> [What you will do]
In the article on building a historical CRUD, since when does it say relational databases have been around?

> [Excerpt to read]
Volume 31 Number 5
Building an Historical CRUD
By Dino Esposito | May 2016
Relational databases have been around since the 1970s and a few generations of developers started and ended their careers without learning, or just mildly considering, an alternate approach to data storage. Recently, large social networks provided strong evidence that relational databases couldn’t serve all possible business scenarios. When a (really) huge amount of schemaless data comes your way, relational databases might sometimes be a bottleneck rather than a pipe.
Can you imagine what it might take to instantaneously count the likes on a comment friends made to a post in an all-encompassing relational database with a few billion records total? Not to mention that restricting the definition of a post to a rigid schema is at least challenging. For a mere matter of business survival, social networks at some point evolved and moved their storage focus to a mix of relational and non-relational data stores, thus officially opening the business of polyglot data.
The fundamental lesson learned from the software architecture of social networks is that sometimes plain storage of the data you have is not, business-wise, the ideal approach. Instead of just storing any data you’ve got, it’s preferable to store details about an event occuring and the data involved with that particular event.

> [Data excerpt]
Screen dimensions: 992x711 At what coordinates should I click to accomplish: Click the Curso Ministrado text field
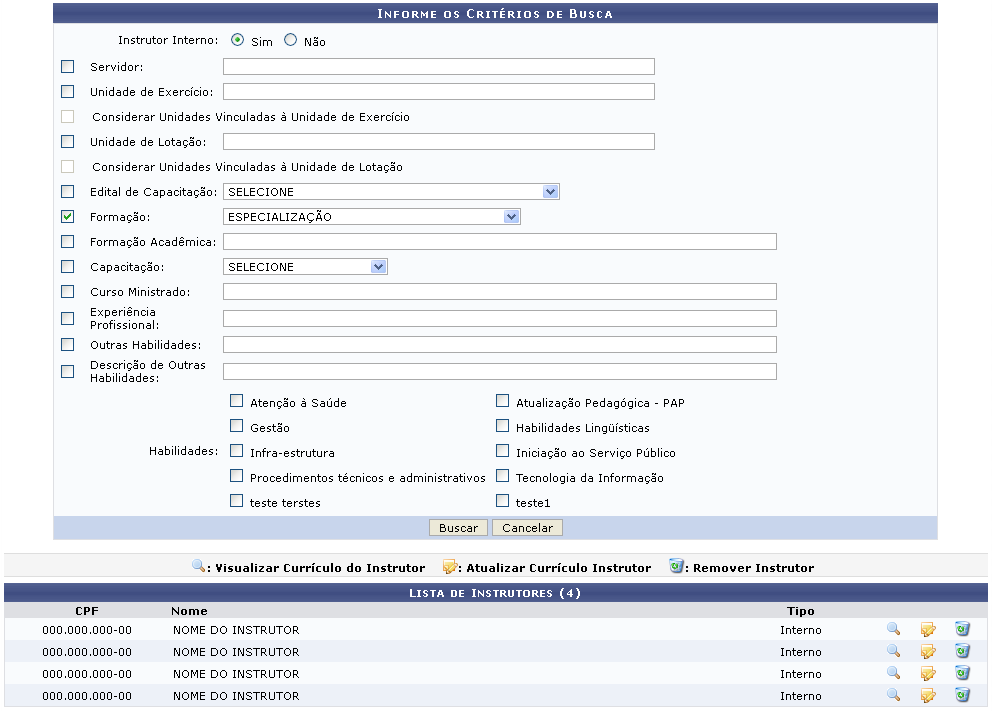pos(499,292)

> [Response box]
Since the 1970s.